This morning I told you how the House built a bipartisan AI task force and then dissolved it the day the report dropped. I’ve been reading the report – this is what I found.
A lot of the 85 items in the report are about helping the government and industry use more AI – adoption, research funding, military uses, and standards.
But buried in the report is a shorter list – the recommendations about protecting people from what AI is already doing to them. Those are the ones that matter at your kitchen table, and those are the ones Congress still hasn’t acted on.
1. Your data
The report says AI systems collect huge amounts of your data and “Americans have limited recourse” when it gets misused. When a company scrapes your info to train an AI, you often have very little legal recourse.
Their fix: a general federal privacy law covering all technology.
2. Your rights
The report warns that AI is already making big calls about people – loans, benefits, hiring – and that flawed AI decisions can “deprive Americans of our most important rights.” If a computer helped deny your claim, you deserve to know a computer was involved.
Their fix: keep a human in the loop on the big decisions, and require safeguards against discriminatory AI.
3. The government using AI on you
Separate from companies – the report says federal agencies are already using AI in their own programs, and that the government should be wary of letting algorithms drive decisions.
Their fix: require agencies to tell you when AI played a role in a government decision about you.
4. Your job
The report says AI is colliding with labor laws and worker protections, and that retraining hasn’t kept up with how fast jobs are changing.

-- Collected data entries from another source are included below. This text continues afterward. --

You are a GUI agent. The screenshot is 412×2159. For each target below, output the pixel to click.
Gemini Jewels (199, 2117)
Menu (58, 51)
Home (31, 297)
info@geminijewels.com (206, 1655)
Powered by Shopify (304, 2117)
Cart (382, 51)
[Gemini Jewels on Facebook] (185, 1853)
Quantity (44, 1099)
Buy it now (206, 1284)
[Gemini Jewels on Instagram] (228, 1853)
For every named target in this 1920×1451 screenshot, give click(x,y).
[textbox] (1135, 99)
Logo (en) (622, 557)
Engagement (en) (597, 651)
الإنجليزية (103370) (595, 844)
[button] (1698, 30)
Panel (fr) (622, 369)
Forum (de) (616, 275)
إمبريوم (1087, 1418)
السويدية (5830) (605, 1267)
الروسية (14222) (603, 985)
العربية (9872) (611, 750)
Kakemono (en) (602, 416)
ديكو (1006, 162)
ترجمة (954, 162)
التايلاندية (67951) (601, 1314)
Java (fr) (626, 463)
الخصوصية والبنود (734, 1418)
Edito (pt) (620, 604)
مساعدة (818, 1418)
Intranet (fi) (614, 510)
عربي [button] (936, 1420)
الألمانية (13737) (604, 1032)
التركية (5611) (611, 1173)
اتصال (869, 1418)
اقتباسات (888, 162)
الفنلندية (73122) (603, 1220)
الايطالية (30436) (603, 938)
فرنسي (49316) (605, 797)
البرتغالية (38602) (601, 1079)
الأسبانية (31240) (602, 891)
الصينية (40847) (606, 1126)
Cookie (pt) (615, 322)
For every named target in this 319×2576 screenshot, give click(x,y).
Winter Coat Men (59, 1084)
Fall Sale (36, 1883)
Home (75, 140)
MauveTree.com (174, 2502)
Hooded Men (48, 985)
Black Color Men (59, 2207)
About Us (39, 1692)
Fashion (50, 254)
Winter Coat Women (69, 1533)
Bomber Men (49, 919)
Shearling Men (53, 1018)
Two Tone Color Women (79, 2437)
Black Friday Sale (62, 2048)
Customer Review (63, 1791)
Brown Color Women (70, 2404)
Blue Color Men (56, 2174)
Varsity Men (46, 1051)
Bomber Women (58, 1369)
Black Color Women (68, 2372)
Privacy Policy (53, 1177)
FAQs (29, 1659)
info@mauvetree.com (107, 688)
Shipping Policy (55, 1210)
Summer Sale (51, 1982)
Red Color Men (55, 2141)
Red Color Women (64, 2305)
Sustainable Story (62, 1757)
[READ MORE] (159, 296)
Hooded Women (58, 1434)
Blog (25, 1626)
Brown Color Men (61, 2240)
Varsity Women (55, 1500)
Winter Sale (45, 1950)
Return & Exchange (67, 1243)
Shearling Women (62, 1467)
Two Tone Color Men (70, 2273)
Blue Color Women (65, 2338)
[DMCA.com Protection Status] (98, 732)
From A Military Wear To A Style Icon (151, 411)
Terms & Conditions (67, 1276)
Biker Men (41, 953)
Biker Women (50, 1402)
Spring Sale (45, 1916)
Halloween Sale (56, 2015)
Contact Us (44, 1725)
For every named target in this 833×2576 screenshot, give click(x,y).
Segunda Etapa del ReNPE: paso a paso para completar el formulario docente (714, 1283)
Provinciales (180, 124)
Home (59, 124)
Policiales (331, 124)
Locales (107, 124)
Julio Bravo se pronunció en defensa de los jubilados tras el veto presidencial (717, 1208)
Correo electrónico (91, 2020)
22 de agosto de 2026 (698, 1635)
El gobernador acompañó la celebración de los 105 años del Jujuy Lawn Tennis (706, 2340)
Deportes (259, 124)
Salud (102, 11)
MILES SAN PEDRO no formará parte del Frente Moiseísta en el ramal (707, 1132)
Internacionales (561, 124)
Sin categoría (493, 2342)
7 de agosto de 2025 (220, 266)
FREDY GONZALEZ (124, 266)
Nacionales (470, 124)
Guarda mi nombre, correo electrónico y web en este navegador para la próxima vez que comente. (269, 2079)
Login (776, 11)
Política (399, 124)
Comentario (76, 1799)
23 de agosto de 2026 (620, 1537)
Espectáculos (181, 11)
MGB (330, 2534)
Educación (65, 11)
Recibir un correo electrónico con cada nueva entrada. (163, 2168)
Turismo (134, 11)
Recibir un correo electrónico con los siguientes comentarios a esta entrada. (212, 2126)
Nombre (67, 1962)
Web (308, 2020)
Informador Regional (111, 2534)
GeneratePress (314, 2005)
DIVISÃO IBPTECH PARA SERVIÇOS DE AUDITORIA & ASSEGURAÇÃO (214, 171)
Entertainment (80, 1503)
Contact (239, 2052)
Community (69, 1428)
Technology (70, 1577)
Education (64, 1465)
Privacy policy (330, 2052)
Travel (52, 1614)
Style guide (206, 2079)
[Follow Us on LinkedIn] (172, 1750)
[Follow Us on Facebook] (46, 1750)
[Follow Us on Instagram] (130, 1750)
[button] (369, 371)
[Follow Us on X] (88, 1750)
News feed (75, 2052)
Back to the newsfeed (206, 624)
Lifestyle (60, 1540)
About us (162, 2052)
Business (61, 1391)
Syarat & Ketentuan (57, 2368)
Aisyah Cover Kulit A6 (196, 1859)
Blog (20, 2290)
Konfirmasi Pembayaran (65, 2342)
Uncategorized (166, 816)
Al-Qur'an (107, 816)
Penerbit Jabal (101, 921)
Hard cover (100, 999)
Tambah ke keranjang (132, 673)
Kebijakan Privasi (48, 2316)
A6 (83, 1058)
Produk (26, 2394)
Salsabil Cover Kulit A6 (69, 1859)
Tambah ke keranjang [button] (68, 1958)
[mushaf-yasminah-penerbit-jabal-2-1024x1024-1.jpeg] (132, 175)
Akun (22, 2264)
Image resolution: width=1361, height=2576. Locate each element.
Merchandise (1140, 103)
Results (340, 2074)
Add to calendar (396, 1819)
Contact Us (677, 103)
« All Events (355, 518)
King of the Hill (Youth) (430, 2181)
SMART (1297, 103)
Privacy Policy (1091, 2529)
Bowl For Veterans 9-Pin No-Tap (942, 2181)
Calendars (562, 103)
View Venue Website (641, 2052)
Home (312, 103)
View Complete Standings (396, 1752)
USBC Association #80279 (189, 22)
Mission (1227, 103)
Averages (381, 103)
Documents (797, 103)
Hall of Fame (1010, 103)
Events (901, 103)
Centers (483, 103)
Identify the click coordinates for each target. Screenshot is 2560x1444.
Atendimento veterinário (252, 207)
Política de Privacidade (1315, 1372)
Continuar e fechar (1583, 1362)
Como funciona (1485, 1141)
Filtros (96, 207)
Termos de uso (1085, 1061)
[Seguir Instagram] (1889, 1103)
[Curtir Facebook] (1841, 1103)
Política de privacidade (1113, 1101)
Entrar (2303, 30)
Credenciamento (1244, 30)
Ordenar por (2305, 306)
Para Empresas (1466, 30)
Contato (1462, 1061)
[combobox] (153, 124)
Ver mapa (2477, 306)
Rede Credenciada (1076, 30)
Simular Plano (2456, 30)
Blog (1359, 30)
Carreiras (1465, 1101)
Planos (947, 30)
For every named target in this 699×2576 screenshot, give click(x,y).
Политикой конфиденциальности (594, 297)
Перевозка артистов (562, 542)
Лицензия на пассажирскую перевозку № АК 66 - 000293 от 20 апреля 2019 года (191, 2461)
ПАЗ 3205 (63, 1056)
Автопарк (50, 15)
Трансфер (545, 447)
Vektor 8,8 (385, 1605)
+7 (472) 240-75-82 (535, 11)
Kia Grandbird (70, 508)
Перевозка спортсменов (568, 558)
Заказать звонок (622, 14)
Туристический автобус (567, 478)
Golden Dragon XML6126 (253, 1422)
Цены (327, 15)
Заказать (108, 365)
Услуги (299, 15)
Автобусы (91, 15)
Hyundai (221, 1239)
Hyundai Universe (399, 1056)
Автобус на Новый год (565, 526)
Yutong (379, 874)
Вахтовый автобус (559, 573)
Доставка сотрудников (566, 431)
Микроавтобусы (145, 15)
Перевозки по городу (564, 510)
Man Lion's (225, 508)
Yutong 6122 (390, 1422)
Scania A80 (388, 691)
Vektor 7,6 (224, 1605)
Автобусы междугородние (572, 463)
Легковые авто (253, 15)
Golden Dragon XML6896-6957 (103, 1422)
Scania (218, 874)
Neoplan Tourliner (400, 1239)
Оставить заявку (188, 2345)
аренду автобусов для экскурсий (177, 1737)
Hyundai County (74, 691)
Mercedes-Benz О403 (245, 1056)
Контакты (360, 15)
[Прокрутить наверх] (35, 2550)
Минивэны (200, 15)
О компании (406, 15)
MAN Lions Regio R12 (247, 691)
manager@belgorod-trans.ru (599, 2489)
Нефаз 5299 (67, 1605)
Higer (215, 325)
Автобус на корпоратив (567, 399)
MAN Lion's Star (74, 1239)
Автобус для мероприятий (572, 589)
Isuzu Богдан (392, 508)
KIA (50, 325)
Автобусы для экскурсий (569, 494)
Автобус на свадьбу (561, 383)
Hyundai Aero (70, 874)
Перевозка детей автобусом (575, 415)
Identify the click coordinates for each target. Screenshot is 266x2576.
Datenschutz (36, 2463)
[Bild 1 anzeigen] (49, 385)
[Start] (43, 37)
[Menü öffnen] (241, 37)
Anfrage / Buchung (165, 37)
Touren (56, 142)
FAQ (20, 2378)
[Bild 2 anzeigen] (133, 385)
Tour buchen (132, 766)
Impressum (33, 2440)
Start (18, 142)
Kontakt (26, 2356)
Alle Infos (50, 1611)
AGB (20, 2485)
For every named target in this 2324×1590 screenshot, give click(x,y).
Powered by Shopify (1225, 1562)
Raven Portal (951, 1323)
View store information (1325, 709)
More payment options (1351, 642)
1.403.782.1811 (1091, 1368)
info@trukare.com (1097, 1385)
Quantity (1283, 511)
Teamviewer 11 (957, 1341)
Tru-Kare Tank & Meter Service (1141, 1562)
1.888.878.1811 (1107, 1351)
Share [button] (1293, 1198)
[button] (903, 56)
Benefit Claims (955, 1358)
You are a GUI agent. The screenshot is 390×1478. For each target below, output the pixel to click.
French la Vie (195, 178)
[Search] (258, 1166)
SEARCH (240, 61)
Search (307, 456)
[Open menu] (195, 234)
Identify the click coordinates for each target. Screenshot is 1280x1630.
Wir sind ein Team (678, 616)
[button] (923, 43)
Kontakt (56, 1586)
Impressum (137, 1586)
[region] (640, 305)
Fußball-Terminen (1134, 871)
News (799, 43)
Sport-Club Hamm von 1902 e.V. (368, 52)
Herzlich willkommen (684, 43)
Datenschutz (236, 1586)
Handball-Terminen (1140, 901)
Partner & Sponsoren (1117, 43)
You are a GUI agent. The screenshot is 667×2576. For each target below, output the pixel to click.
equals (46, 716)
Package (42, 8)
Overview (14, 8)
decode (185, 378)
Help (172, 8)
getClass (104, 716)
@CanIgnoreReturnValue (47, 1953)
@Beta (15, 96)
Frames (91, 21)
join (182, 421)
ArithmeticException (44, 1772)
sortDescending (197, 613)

Their fix: monitor how AI interacts with worker protections, and build real retraining paths for the people it displaces.
5. Your healthcare
The report says AI is already reading scans and shaping treatment, and that liability rules need to be clarified as AI gets more involved in medical care – so it’s clear who’s responsible when it screws up.
Their fix: safety and transparency standards for AI used on patients, and clear liability rules.
6. Your work being used for training
The report admits creators often can’t even find out if their writing, music, or art is being used to train AI models, and the courts are sorting it out one lawsuit at a time. Memphis and Nashville run on people who make things for a living, so this one lands hard here.
Their fix: Congress should clarify the law instead of leaving artists to fight trillion-dollar companies in court.
7. Your face and your voice
The report called for real tools to protect victims of AI-generated fakes. This is the one area that became law – victims of deepfake porn can now force the images off the internet. It’s a good law, and it passed because both parties felt the pressure to do something.
So on the part of the report that’s about protecting you – your data, your rights, your job, your healthcare, your work, your face – the score is 1 for 7.
The adoption side of the ledger is moving on its own. The industry is building as fast as it can with or without Congress. The protection side only exists if Congress writes it – and Congress hasn’t.
Even the mild stuff sat there.
The report’s one line on whether the feds should override state AI laws said study it first. Congress skipped the study and went straight to the fight – twice tried to block states from enforcing their own AI laws through must-pass bills, lost both times, and the White House is now trying it by executive order.
Sen. Josh Hawley – a Republican – said the quiet part out loud this year: the AI money is almost all the same people as the social media money, they’re hugely influential, and they don’t want anything done. On that score, Congress delivered exactly what was paid for.
So here’s what I’d push for…
First, the transparency bills – the ones that cost nothing and no honest person opposes. A right to know when AI made a decision about you. A right for creators to know when their work trains a model.
But knowing isn’t enough on its own. Reporters have already caught these companies training on stolen books and scraped articles. And when an artist finds out, their only real option right now is to lawyer up against a trillion-dollar company and hope a court sorts it out in five years. Nobody can afford that. So disclosure has to come with legislation – if a company wants to train on your work, it needs your permission first, and you should get paid for it.
Second, I would push for the privacy law. Congress has failed for years to pass one, because the companies profiting from your data fund the people voting on it – which is exactly why I don’t take corporate PAC money.
And third, the thing I said this morning: make the task force permanent.
This report was written in 2024, and it’s already behind. AI is being wired into new corners of your life daily – your insurance, your job application, your kid’s classroom, your power grid – and every new use creates a new way for it to affect you.
A report every couple of years can’t keep up with a technology that changes every week. Congress needs a standing body whose whole job is watching this thing and stopping the harms before they land on you.